Le garde des sceaux considère que la formulation, telle qu'elle est proposée, recouvre 95 % de ce qu'avait proposé le Sénat. Il s'agit, en effet de reconnaître une liberté à la femme. Toutefois, les 5 % non couverts n'ont rien de neutre. Le remplacement de l'expression « mettre fin à sa grossesse » par le terme technique d'« IVG » fait référence à la loi Veil, de sorte que nous pouvons accepter ce compromis. Quant à la notion de « liberté garantie », elle pose davantage problème, car le terme « garantie », s'il est utilisé à plusieurs reprises dans la Constitution ou dans la Déclaration des droits de l'homme et du citoyen, est toujours attaché à un sujet, que ce soit la société, la Nation ou la Constitution. Or, ce n'est pas le cas ici, de sorte qu'une incertitude plane.

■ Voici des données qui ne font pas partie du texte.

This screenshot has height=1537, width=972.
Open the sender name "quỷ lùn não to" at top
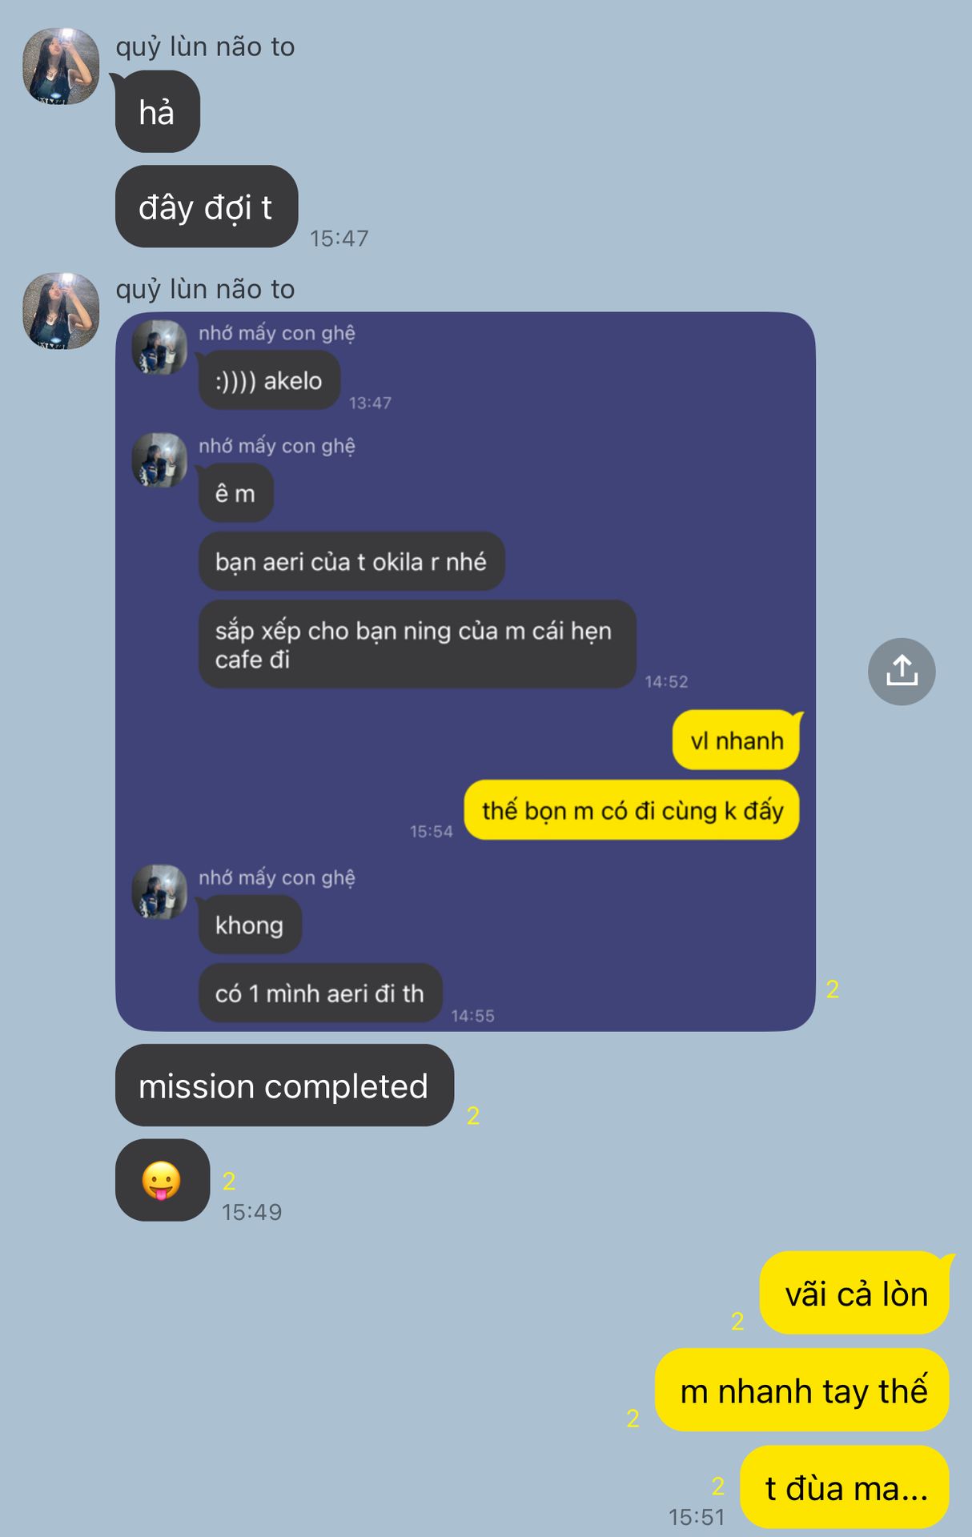point(205,46)
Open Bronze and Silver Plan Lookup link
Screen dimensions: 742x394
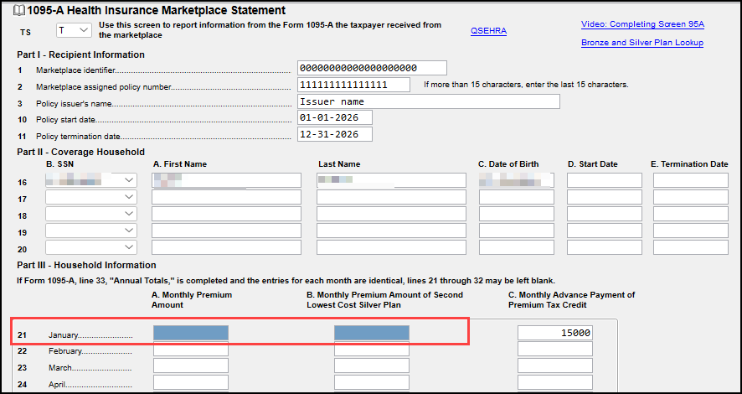(642, 43)
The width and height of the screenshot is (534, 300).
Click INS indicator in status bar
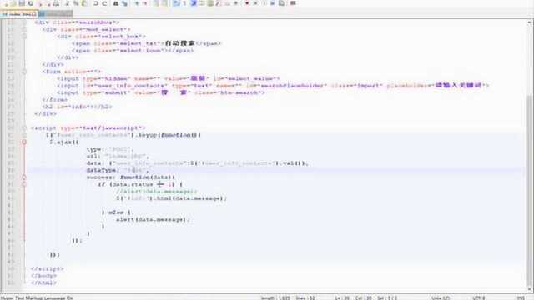(x=521, y=298)
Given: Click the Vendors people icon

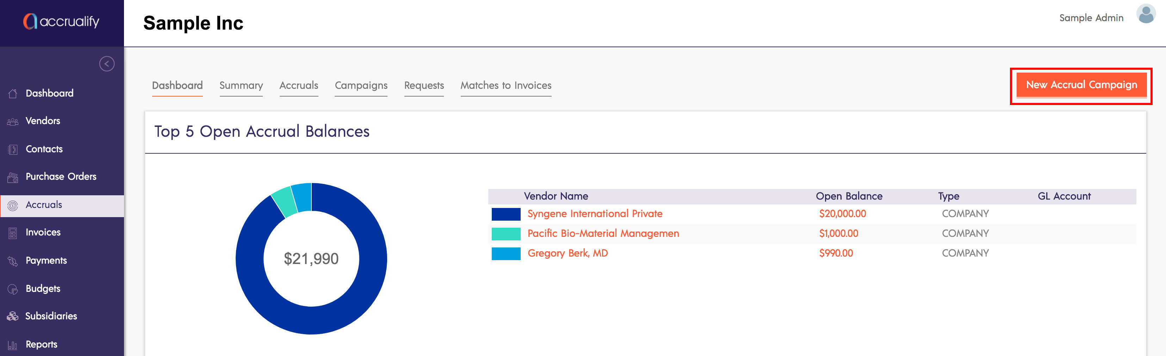Looking at the screenshot, I should (x=13, y=121).
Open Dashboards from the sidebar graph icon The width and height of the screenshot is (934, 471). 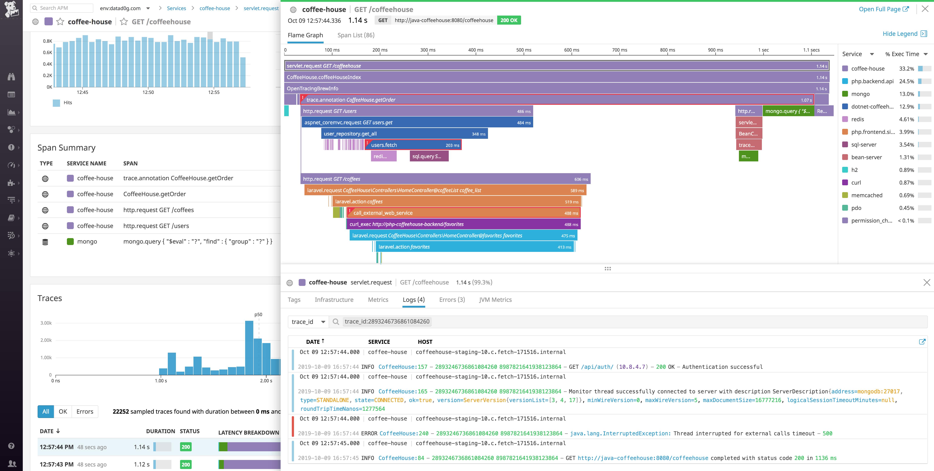[x=11, y=112]
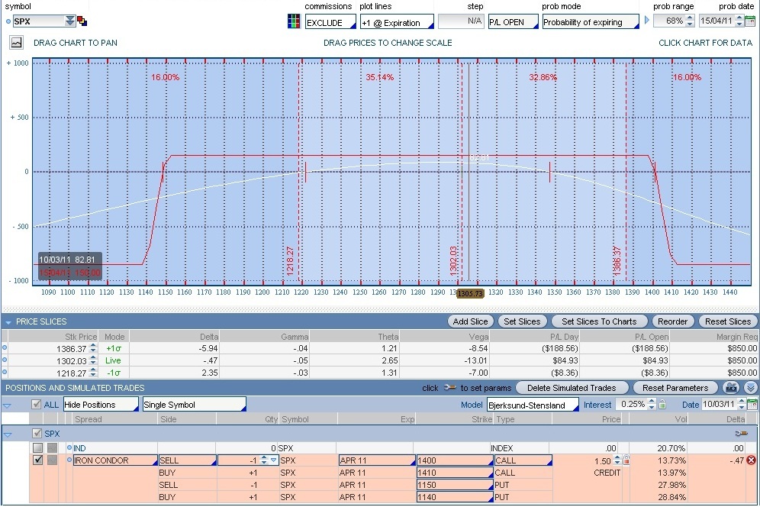The width and height of the screenshot is (760, 507).
Task: Click the symbol link icon next to SPX
Action: (x=82, y=21)
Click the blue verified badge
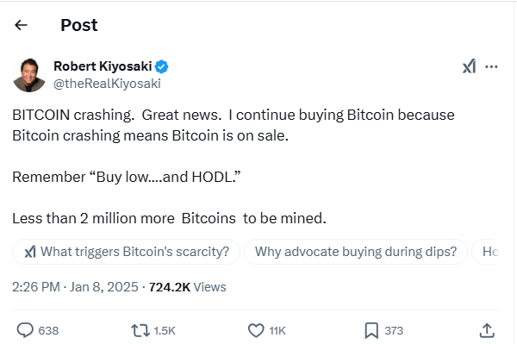The width and height of the screenshot is (517, 344). 162,66
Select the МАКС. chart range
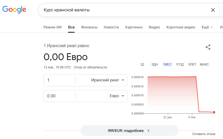Screen dimensions: 223x139 pyautogui.click(x=205, y=64)
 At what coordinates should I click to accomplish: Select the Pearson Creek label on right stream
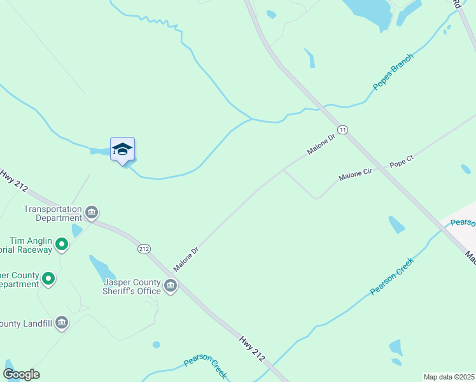click(x=391, y=276)
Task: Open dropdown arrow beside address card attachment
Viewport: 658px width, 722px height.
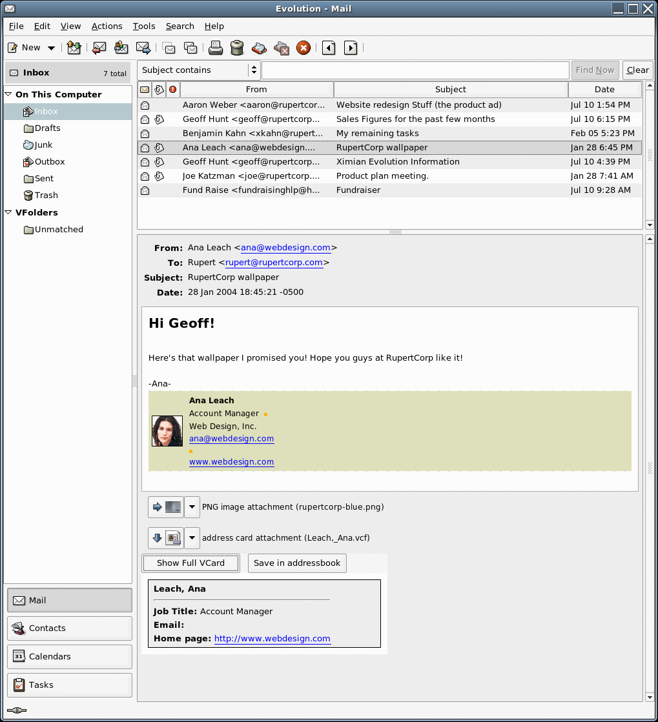Action: 192,538
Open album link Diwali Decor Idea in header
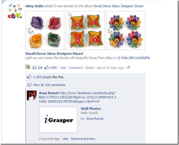This screenshot has height=145, width=179. point(119,6)
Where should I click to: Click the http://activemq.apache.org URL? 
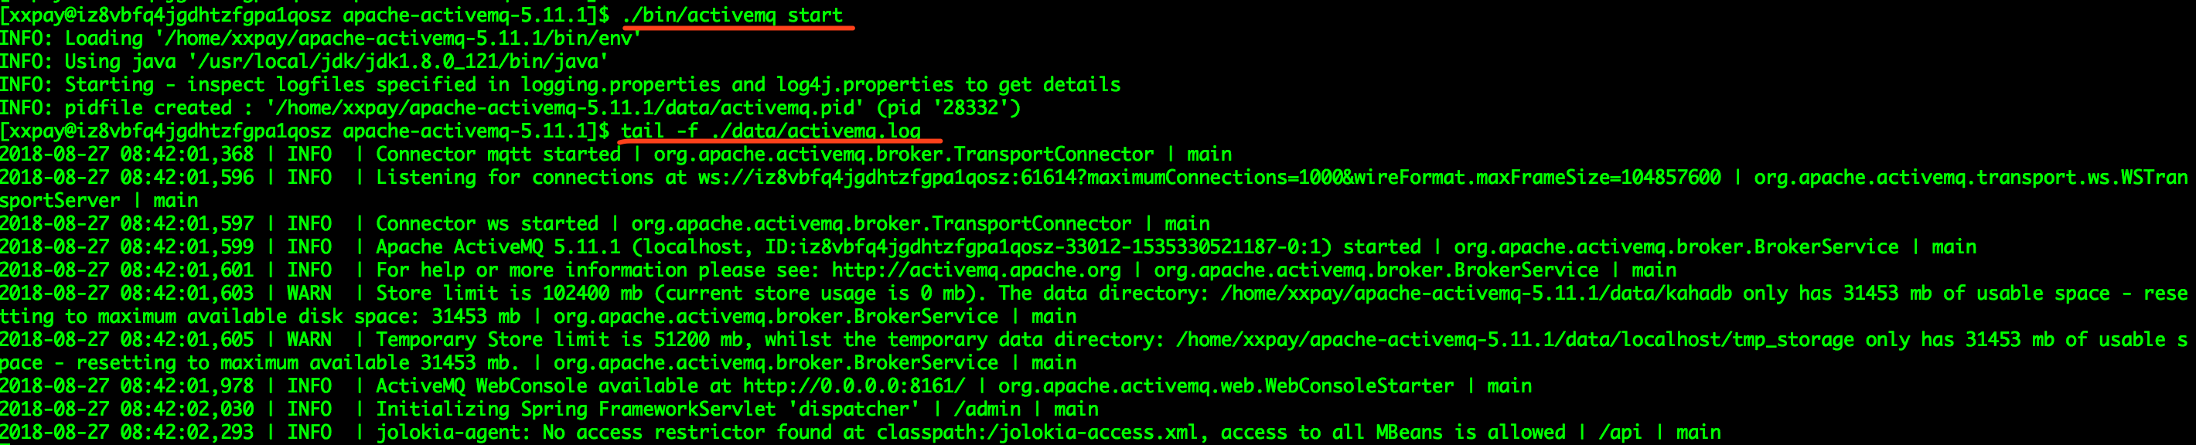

En outre, l'article 16 de la Déclaration des droits de l'homme et du citoyen prévoit que toutes les libertés inscrites dans la Constitution sont garanties. Le texte du projet de loi est donc forcément redondant. Quand bien même il y aurait une utilité réelle à utiliser l'expression de « liberté garantie », il faudrait se poser la question de ses effets juridiques. Or, il s'agit à mon sens d'un ovni juridique, dont on ne sait pas s'il créera des droits opposables ou non. On ne sait pas non plus comment le Conseil constitutionnel interprétera la notion afin de censurer les lois qui viendraient, par exemple, limiter les délais de recours à l'IVG. Rien n'indique que le Conseil constitutionnel, qui se considère comme autonome et indépendant dans ses interprétations de la Constitution, n'aura recours à un tel concept. Les incertitudes juridiques sont donc trop nombreuses pour que l'on puisse considérer la rédaction proposée comme satisfaisante.

Par conséquent, nous pouvons prendre acte du vote exprimé en février 2023 par une majorité de sénateurs pour inscrire dans la Constitution la liberté de recourir à l'IVG. Cependant, le texte proposé par le Gouvernement reprend une rédaction proche, mais pas tout à fait identique à celle que le Sénat avait proposée. Enfin, nous devons constater que le texte qui sera soumis au débat dans l'hémicycle sera, en vertu de la procédure définie à l'article 89 de la Constitution, obligatoirement issu du Gouvernement.

Je propose donc que la commission considère qu'il n'y a pas lieu de se déclarer défavorable, en l'état, à l'adoption du projet de loi constitutionnelle Et que sous les réserves énoncées et dans l'attente des débats qui auront lieu en séance publique, la commission prenne acte du texte présenté par le Gouvernement.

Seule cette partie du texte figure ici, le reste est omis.